▶ [TASK A]: Retype the passage about the Grand Weaver word for word, everything from "In 1974 Chicke" down to "of our lives.".

▶ [TEXT SEGMENT]:
That book, published in 2007 by Zondervan, begins with a simple story of a man who seeks out the company that wove the beautiful saris worn by brides in India.  What he finds in a small town in Northern India shows him the model of how the Grand Weaver guides us and makes sense of all of the different threads of our lives, making something beautiful not only out of the brilliant blues and reds in our experiences, but that the browns and the blacks of our lives also accentuate the resulting work of art.  Zacharias is masterful in how he delivers God’s message in such practical, relatable terms, visualizing the Father as the master weaver and the son, sitting at his feet, learning from and responding to His guidance.

In 1974 Chicke heard Corrie ten Boom, the author of The Hiding Place, speak in Milwaukee about her time in Ravensbruck prison camp near Berlin.  Ms. ten Boom used a similar metaphor, although hers was about God as a weaver of the tapestry of our lives.

▶ [INFORMATION GIVEN]:
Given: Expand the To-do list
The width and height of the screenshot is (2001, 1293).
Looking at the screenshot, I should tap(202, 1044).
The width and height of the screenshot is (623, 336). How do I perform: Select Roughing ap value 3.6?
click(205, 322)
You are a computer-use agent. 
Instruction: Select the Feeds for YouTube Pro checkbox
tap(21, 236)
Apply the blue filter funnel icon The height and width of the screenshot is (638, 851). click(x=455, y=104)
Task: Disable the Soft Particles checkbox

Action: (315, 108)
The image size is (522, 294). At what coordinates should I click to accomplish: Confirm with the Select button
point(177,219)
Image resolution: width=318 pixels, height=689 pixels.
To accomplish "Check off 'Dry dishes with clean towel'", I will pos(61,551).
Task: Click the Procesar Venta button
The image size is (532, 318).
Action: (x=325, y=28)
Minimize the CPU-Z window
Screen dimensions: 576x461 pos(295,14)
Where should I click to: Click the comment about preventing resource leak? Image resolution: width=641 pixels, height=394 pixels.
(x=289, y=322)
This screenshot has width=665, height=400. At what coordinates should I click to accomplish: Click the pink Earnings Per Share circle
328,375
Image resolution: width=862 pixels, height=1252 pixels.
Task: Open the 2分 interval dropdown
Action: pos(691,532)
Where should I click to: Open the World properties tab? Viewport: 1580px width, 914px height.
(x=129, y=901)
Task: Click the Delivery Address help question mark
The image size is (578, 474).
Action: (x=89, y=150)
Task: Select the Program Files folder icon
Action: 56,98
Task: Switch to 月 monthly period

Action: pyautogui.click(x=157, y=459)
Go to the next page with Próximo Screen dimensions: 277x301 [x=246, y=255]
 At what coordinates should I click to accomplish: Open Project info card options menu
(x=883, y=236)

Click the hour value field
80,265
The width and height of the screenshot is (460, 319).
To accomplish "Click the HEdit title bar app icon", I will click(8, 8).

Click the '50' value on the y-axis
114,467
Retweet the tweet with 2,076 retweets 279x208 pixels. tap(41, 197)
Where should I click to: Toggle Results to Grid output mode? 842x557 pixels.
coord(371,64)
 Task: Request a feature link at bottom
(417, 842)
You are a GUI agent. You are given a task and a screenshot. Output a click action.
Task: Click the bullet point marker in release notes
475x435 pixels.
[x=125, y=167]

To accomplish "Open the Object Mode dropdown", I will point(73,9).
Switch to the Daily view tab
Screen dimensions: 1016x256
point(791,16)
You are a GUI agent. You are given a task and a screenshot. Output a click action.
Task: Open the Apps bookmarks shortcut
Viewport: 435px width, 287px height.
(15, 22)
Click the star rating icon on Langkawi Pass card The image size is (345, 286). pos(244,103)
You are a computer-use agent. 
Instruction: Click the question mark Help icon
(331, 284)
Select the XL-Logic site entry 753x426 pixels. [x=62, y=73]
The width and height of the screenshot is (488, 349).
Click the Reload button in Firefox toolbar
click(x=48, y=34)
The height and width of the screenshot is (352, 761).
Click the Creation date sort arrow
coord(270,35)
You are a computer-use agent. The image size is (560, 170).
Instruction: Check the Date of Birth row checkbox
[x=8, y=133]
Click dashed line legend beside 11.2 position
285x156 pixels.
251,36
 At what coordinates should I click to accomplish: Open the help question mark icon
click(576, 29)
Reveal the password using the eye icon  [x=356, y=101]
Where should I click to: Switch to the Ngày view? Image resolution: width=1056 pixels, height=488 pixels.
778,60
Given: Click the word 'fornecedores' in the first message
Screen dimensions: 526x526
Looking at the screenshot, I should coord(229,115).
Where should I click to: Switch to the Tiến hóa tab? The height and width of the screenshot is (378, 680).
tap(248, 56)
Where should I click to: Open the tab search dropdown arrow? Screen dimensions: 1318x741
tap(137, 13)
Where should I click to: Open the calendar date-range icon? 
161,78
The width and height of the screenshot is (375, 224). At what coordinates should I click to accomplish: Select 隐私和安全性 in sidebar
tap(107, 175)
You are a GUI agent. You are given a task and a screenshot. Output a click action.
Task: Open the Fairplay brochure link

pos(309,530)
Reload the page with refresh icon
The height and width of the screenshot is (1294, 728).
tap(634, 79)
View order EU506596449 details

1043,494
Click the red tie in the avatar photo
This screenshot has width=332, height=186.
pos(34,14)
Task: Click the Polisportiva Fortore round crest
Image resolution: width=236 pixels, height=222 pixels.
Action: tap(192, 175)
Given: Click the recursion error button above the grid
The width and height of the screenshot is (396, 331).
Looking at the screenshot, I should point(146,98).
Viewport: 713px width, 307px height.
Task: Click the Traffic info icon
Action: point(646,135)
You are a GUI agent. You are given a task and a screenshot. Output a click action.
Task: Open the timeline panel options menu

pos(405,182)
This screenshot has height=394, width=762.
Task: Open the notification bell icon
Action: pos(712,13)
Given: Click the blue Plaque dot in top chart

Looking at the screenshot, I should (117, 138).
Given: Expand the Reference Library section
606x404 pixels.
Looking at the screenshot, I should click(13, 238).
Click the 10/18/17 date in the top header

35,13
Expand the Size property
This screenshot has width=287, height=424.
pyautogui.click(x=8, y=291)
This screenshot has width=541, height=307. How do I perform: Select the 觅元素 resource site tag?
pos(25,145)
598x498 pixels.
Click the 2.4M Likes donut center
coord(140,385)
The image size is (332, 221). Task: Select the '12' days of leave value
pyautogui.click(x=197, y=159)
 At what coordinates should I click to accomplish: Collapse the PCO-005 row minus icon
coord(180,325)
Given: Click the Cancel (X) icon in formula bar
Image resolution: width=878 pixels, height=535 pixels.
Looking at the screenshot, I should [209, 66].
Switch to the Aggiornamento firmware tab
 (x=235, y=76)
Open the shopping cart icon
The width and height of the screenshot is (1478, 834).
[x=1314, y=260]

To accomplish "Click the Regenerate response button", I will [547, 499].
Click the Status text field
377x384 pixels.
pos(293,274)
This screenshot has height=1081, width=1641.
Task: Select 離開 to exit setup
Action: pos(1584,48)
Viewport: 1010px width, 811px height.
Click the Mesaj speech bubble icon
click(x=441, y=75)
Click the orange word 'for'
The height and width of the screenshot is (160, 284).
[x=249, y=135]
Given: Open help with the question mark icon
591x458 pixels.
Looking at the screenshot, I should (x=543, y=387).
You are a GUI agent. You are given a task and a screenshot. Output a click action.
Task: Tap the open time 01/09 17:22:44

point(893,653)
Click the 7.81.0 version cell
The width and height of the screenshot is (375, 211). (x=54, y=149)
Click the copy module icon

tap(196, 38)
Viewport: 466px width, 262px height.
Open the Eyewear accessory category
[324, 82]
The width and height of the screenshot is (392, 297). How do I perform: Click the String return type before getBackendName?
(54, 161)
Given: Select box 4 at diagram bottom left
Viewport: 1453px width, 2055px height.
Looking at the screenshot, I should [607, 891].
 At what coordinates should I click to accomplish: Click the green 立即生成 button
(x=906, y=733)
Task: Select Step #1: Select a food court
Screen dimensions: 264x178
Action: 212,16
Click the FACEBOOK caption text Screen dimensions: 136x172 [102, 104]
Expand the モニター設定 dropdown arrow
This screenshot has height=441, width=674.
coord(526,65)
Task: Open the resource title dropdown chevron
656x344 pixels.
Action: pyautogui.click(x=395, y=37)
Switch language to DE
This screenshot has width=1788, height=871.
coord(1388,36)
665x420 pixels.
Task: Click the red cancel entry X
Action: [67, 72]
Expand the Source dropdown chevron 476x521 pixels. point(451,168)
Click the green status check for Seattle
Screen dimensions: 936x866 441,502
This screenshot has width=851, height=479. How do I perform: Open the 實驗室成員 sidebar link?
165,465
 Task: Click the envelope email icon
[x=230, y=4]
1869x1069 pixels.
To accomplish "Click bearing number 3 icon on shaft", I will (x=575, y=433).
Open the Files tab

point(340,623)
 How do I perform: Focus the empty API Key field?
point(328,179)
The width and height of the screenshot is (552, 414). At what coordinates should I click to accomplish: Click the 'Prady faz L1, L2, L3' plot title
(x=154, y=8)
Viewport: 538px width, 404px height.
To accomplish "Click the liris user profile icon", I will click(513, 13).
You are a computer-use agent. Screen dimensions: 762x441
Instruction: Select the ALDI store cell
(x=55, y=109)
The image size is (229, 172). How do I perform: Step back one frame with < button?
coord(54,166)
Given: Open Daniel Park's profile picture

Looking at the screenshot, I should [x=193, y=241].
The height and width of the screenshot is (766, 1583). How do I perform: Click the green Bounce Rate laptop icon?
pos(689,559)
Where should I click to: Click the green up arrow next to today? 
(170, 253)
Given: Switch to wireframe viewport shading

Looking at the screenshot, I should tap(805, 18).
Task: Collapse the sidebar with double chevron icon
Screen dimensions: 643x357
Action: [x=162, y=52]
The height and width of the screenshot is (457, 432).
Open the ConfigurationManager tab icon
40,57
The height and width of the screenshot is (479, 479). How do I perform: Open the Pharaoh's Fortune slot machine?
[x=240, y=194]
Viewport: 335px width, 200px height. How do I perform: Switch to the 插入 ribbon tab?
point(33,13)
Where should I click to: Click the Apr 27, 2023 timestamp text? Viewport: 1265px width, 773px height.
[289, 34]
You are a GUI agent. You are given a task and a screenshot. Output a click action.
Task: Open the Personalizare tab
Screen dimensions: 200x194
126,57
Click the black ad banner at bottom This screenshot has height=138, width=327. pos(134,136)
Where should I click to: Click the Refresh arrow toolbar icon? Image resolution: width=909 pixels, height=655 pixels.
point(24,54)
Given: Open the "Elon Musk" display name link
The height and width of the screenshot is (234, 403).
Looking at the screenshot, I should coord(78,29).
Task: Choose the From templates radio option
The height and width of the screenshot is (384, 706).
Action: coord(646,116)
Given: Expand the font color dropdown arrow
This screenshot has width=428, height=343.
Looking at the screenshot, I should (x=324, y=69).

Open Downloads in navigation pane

▶ [TASK B]: In the entries, rewrite everything from the line containing "This screenshot has width=851, height=479." down to the line containing "[x=230, y=4]", with "envelope" changed to "letter" and nothing else altered. Give only those lines.

▶ [FINAL RESULT A]:
In 1974 Chicke heard Corrie ten Boom, the author of The Hiding Place, speak in Milwaukee about her time in Ravensbruck prison camp near Berlin.  Ms. ten Boom used a similar metaphor, although hers was about God as a weaver of the tapestry of our lives.

▶ [FINAL RESULT B]:
This screenshot has width=851, height=479. How do I perform: Open the 實驗室成員 sidebar link?
165,465
 Task: Click the letter email icon
[x=230, y=4]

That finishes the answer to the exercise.